TASK DETAILS: Update the records from the beginning through the line that contains "(x=56, y=553)", changing "Image resolution" to "Screenshot resolution" and keeping everything else the same.

>> Start EXERCISE INPUTS

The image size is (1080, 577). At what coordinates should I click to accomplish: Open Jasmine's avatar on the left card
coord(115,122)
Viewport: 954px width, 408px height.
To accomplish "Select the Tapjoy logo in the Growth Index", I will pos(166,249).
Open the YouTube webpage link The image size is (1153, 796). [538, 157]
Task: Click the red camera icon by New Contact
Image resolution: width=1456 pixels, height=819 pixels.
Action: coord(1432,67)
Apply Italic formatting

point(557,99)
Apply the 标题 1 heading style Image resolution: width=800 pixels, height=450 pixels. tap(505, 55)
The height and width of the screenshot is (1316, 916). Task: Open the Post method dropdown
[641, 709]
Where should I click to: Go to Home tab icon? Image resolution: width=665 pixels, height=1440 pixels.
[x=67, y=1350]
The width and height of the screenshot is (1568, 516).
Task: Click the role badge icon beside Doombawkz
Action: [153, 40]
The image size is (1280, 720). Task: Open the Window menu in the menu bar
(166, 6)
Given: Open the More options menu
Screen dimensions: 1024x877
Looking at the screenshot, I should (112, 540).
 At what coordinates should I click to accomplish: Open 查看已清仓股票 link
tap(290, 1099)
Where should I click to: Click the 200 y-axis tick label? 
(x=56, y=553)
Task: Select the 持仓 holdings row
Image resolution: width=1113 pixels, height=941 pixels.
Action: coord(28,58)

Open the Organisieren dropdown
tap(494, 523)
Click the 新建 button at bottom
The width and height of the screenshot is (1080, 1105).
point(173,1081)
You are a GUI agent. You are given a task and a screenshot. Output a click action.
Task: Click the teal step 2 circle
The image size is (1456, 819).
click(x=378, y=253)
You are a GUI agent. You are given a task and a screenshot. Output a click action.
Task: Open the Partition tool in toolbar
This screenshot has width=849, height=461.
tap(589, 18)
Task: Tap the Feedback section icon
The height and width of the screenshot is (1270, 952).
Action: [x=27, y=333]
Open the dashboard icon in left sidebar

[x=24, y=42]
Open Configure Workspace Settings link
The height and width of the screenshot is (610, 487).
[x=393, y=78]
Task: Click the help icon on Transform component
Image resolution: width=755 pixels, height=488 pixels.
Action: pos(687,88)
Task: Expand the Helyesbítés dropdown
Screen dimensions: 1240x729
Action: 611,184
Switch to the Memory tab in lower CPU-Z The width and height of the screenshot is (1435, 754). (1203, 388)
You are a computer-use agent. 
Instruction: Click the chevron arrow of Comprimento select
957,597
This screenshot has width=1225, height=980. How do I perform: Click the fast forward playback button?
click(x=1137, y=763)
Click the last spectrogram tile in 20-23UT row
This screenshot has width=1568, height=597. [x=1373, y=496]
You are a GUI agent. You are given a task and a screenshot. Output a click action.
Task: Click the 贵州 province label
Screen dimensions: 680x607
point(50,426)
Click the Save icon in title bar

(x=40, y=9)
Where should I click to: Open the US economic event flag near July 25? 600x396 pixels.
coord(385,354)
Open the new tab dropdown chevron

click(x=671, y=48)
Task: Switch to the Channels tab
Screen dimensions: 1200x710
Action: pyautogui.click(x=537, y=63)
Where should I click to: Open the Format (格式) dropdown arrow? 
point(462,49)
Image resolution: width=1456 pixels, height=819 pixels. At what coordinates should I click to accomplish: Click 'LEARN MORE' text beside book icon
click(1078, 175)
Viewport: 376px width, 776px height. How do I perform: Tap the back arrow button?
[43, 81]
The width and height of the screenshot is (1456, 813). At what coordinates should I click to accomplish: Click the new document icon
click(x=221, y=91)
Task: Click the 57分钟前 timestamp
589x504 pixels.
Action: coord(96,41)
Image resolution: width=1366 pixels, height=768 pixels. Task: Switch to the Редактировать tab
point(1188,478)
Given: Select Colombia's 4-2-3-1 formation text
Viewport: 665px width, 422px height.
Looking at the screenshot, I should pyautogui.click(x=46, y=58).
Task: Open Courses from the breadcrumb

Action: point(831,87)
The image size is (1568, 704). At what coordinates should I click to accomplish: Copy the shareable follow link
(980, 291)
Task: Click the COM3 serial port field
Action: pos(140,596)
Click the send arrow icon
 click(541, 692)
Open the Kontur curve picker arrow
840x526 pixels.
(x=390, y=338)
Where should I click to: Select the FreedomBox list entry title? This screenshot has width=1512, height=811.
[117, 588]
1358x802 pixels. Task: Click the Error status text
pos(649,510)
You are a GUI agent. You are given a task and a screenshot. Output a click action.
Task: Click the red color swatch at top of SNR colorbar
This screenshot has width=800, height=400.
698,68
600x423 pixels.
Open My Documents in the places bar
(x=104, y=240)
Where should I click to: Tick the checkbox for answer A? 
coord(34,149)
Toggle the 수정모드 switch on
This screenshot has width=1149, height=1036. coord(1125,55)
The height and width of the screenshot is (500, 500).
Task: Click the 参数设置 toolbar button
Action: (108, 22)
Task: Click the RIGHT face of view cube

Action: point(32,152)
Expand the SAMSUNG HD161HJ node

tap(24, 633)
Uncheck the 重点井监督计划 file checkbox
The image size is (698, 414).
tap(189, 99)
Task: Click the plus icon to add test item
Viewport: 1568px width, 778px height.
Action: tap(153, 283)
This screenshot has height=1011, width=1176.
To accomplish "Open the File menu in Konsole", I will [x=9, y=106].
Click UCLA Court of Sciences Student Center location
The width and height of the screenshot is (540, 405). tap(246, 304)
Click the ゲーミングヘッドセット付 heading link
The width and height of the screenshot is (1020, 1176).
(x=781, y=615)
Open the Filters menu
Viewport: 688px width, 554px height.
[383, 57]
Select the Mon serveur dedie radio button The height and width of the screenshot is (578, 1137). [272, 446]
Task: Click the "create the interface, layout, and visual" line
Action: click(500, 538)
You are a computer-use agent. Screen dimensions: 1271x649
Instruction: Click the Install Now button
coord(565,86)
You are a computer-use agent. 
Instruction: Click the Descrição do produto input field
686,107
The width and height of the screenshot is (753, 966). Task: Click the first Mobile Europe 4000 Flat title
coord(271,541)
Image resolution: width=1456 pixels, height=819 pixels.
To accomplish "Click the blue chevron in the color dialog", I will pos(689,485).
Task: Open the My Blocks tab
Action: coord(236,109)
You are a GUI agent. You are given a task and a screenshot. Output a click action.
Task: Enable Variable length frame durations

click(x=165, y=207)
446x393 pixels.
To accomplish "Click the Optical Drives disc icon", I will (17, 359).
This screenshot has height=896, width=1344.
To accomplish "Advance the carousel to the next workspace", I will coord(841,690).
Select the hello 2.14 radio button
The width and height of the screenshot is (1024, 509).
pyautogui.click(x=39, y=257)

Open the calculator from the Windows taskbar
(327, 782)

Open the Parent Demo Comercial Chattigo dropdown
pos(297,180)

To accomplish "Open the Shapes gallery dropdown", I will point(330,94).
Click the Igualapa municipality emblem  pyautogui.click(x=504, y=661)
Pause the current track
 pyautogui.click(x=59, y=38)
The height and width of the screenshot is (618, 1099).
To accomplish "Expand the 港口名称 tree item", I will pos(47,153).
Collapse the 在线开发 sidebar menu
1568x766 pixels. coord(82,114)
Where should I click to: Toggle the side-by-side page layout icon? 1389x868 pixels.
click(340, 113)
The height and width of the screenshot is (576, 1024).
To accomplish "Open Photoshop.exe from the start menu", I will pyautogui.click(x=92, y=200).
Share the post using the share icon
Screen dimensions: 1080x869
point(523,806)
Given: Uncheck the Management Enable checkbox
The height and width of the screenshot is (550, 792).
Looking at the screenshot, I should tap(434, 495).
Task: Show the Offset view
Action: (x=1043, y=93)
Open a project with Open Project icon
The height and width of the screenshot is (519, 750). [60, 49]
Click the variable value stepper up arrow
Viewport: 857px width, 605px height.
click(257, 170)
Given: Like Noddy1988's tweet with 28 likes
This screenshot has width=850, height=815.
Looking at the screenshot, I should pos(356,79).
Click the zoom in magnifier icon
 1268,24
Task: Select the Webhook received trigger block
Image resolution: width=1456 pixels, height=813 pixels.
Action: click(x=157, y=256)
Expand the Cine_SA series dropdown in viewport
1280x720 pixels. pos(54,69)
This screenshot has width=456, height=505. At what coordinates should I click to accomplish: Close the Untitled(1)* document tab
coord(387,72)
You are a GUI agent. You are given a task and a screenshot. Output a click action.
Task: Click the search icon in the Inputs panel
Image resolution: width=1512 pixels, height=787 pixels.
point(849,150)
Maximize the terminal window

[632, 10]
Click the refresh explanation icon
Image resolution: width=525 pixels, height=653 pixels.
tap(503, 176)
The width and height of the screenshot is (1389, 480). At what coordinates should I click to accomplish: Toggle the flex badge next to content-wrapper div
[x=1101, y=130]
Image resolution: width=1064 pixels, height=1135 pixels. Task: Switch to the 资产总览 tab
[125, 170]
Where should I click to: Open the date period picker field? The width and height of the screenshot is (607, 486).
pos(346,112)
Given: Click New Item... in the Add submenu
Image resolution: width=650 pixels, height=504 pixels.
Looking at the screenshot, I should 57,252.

>> End EXERCISE INPUTS

REPLY TO THE TASK:
The image size is (1080, 577). At what coordinates should I click to accomplish: Open Jasmine's avatar on the left card
coord(115,122)
Viewport: 954px width, 408px height.
To accomplish "Select the Tapjoy logo in the Growth Index", I will pos(166,249).
Open the YouTube webpage link The image size is (1153, 796). [538, 157]
Task: Click the red camera icon by New Contact
Screenshot resolution: width=1456 pixels, height=819 pixels.
Action: coord(1432,67)
Apply Italic formatting

point(557,99)
Apply the 标题 1 heading style Screenshot resolution: width=800 pixels, height=450 pixels. tap(505, 55)
The height and width of the screenshot is (1316, 916). Task: Open the Post method dropdown
[641, 709]
Where should I click to: Go to Home tab icon? Screenshot resolution: width=665 pixels, height=1440 pixels.
[x=67, y=1350]
The width and height of the screenshot is (1568, 516).
Task: Click the role badge icon beside Doombawkz
Action: [153, 40]
The image size is (1280, 720). Task: Open the Window menu in the menu bar
(166, 6)
Given: Open the More options menu
Screen dimensions: 1024x877
Looking at the screenshot, I should (112, 540).
 At what coordinates should I click to accomplish: Open 查看已清仓股票 link
tap(290, 1099)
Where should I click to: Click the 200 y-axis tick label? 
(x=56, y=553)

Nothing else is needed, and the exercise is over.